------ Record set ------

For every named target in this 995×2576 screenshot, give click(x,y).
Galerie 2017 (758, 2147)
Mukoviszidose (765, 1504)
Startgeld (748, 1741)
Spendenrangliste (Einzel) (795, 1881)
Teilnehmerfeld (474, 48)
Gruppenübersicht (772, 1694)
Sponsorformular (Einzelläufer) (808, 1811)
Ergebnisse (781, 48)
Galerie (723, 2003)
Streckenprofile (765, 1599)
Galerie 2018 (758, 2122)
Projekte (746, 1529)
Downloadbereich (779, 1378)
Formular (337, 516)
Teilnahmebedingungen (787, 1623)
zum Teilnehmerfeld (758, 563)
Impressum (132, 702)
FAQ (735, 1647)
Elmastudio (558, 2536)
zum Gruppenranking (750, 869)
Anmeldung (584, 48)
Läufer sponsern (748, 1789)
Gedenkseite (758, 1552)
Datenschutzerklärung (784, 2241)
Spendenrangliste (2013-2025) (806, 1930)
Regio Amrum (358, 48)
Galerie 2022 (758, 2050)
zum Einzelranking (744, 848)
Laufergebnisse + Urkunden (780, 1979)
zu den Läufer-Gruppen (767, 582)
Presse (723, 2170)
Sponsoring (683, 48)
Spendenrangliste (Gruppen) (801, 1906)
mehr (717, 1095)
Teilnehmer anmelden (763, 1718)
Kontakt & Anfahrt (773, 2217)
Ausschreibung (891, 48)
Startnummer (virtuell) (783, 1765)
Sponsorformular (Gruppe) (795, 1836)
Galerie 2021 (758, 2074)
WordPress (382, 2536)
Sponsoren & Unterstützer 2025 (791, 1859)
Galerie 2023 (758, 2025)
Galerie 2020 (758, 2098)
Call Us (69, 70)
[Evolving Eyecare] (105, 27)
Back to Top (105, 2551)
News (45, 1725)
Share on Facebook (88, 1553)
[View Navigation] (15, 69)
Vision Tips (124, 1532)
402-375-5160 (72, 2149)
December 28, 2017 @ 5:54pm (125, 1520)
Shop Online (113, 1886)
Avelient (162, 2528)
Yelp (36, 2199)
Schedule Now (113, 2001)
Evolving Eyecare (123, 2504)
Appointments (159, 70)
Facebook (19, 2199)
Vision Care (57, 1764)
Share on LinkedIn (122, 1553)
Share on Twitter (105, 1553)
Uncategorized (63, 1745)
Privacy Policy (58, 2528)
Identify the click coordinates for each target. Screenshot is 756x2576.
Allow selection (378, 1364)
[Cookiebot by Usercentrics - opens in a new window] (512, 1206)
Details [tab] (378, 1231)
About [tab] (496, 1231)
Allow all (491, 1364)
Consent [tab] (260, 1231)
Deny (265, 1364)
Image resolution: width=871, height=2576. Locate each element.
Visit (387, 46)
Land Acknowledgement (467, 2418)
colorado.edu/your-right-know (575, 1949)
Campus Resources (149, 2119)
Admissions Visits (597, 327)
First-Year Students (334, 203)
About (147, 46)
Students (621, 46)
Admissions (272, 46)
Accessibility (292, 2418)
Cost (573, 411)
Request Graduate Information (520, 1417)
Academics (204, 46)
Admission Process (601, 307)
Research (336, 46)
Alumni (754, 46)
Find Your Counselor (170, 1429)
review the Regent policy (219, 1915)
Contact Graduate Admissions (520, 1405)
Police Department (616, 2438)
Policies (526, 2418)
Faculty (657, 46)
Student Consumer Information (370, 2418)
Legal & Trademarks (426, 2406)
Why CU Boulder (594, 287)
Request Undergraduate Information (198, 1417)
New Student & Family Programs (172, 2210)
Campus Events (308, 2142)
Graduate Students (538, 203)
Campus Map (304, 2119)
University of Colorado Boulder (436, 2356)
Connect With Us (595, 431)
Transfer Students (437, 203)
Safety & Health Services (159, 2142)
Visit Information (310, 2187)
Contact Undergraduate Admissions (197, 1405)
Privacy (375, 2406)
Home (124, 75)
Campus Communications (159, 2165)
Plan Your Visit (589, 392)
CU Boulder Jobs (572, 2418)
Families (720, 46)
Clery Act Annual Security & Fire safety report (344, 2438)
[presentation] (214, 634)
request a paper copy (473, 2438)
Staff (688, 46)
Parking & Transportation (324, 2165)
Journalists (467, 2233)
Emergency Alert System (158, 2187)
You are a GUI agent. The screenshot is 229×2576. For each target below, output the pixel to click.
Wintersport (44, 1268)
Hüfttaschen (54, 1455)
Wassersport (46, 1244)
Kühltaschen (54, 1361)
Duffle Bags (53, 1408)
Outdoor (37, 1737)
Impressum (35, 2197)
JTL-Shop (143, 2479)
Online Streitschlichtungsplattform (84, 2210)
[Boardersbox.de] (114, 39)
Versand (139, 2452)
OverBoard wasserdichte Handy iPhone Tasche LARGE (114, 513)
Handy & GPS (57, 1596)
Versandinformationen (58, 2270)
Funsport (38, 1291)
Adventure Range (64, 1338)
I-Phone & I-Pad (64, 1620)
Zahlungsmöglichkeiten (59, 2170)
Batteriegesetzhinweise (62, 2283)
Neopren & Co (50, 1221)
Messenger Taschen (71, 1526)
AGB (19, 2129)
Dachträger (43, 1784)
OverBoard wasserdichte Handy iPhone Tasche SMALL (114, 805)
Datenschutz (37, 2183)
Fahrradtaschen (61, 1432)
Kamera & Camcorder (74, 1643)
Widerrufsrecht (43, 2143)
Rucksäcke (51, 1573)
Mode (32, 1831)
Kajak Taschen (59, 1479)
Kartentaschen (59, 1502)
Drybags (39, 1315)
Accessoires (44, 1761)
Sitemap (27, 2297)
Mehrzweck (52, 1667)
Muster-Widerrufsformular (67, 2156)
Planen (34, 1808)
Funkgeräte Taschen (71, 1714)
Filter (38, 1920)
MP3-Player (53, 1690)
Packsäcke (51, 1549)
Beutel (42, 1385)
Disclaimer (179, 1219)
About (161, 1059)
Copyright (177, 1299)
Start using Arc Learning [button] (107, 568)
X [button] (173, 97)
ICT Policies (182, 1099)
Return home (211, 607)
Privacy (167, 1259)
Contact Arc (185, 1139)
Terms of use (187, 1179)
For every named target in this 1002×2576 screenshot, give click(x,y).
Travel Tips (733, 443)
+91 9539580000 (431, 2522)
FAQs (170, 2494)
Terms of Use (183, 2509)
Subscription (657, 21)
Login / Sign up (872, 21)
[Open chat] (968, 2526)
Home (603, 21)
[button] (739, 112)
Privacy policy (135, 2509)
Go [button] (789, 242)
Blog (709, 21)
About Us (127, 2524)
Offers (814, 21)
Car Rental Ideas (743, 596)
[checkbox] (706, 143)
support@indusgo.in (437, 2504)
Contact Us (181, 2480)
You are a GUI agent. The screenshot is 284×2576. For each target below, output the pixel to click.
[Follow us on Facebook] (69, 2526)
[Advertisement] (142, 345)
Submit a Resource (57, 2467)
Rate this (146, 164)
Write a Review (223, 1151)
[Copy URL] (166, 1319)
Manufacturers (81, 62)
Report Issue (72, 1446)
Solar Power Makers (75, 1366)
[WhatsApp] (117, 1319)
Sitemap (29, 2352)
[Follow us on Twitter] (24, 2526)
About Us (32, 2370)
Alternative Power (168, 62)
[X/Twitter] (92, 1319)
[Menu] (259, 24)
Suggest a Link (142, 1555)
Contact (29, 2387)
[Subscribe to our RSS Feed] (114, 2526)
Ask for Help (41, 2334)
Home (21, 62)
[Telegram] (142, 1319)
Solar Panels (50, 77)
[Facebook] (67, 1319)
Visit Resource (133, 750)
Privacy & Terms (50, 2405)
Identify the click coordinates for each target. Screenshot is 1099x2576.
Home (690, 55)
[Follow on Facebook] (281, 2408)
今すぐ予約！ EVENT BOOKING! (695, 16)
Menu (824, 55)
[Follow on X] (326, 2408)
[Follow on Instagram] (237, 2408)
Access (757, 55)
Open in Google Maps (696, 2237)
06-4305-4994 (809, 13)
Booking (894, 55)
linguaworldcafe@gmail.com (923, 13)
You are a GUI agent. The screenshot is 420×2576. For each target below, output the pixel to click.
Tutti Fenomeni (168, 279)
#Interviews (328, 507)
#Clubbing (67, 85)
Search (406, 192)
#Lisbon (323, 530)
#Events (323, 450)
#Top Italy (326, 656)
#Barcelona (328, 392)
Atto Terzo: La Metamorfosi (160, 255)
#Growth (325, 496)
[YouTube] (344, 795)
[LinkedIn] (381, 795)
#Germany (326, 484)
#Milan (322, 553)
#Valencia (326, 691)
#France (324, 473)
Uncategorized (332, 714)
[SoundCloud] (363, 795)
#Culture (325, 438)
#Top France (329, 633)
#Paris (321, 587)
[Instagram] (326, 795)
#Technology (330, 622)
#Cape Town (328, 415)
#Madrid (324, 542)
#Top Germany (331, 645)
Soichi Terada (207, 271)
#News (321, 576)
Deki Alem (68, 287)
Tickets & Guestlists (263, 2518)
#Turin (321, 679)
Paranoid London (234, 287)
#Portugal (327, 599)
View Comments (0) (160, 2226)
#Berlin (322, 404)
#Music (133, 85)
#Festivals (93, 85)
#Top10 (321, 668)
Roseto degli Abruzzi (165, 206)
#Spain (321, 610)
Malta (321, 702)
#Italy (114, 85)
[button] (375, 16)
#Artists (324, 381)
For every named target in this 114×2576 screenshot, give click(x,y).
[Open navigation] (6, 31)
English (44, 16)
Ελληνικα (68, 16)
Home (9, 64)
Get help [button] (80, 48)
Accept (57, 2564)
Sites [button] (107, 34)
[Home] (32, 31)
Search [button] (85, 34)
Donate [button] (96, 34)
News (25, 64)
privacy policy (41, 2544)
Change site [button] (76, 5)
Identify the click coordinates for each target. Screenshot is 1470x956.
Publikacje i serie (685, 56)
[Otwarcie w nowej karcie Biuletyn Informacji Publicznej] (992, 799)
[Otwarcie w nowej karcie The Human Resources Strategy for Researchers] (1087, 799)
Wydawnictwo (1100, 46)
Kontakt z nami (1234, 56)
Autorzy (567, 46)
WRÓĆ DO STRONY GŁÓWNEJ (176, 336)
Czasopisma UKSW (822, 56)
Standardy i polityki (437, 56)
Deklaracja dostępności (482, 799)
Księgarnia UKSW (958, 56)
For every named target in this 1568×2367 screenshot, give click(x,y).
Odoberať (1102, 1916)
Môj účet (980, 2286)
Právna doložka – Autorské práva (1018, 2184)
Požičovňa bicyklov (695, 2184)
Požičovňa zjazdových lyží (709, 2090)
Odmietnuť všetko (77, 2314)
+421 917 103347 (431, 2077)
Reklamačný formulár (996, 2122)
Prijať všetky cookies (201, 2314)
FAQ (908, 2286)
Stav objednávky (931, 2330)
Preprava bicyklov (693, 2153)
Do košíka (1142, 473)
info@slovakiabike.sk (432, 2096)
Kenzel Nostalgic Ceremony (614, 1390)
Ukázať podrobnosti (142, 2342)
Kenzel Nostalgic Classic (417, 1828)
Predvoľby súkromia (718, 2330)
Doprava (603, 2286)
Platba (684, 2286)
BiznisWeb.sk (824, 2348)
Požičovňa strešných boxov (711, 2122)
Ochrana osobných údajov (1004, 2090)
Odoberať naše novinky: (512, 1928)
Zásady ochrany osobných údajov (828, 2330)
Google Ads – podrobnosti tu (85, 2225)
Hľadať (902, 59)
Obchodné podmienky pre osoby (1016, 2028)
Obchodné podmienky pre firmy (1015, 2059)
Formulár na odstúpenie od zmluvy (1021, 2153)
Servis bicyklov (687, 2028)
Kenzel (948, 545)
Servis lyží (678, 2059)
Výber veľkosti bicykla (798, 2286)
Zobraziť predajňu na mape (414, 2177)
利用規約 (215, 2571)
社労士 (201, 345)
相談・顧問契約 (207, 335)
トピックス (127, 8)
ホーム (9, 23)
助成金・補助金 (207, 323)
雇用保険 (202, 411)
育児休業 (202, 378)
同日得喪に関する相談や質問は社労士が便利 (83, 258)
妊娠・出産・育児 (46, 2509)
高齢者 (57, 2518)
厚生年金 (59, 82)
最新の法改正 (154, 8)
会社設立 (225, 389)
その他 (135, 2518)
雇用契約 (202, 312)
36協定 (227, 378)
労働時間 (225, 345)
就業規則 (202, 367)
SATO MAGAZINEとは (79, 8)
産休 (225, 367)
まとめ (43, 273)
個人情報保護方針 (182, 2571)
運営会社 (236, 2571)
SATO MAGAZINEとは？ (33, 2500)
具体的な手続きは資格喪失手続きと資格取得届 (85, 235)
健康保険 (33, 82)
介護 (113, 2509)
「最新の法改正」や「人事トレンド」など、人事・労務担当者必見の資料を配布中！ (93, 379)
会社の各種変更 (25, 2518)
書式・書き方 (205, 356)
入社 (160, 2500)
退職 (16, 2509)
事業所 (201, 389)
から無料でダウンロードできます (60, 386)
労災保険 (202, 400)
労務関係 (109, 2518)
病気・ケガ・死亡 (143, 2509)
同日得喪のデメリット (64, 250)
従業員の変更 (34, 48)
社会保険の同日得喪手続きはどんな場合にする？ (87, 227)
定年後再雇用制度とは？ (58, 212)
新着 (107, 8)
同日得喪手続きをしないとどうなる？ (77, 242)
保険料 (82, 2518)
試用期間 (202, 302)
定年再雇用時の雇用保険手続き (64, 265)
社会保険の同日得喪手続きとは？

------

_Exercise_
From the listing above, return every line that contains the word "Nostalgic".

_Result of the task_
Kenzel Nostalgic Ceremony (614, 1390)
Kenzel Nostalgic Classic (417, 1828)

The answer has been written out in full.